◆ JOB
Copy every line of the listing below word for word, omitting the pictures.

◆ RECORDS PROVIDED
┌──
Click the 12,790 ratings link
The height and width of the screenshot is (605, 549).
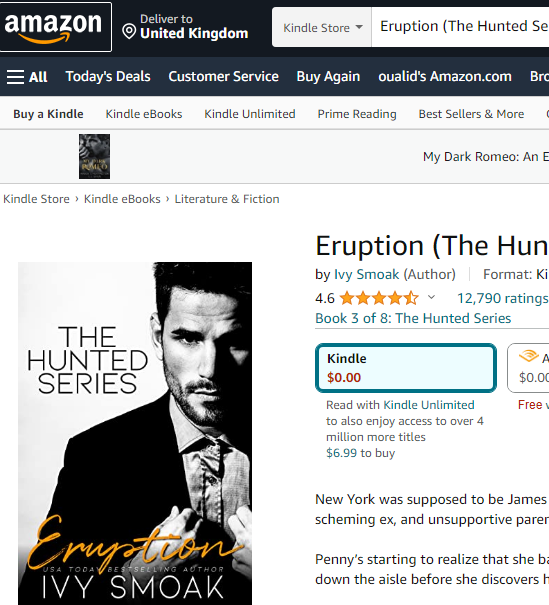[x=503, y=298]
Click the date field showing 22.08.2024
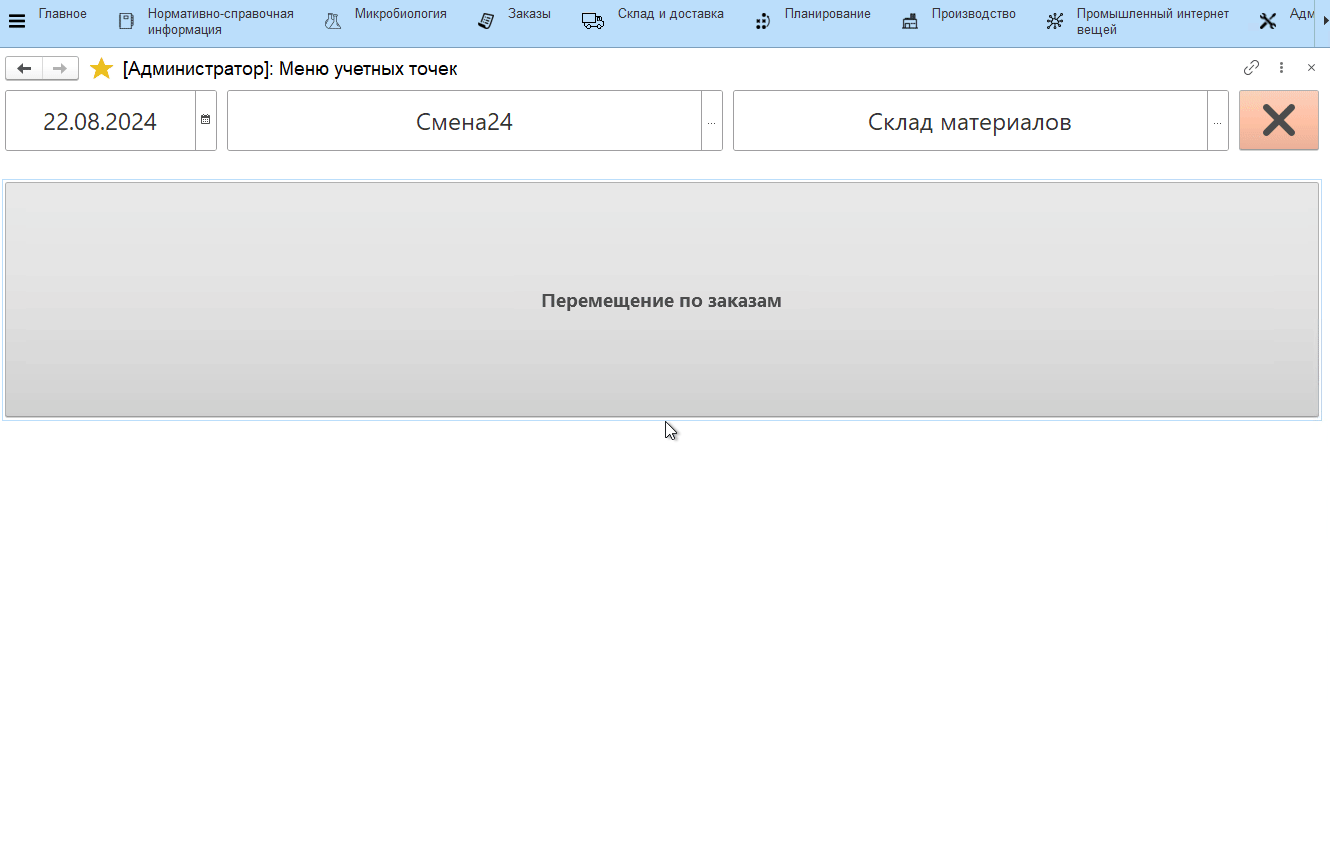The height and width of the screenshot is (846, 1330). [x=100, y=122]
└──
◆ RESPONSE TO THIS TASK
Click the 12,790 ratings link
The height and width of the screenshot is (605, 549).
[x=503, y=298]
Click the date field showing 22.08.2024
The height and width of the screenshot is (846, 1330). [x=100, y=122]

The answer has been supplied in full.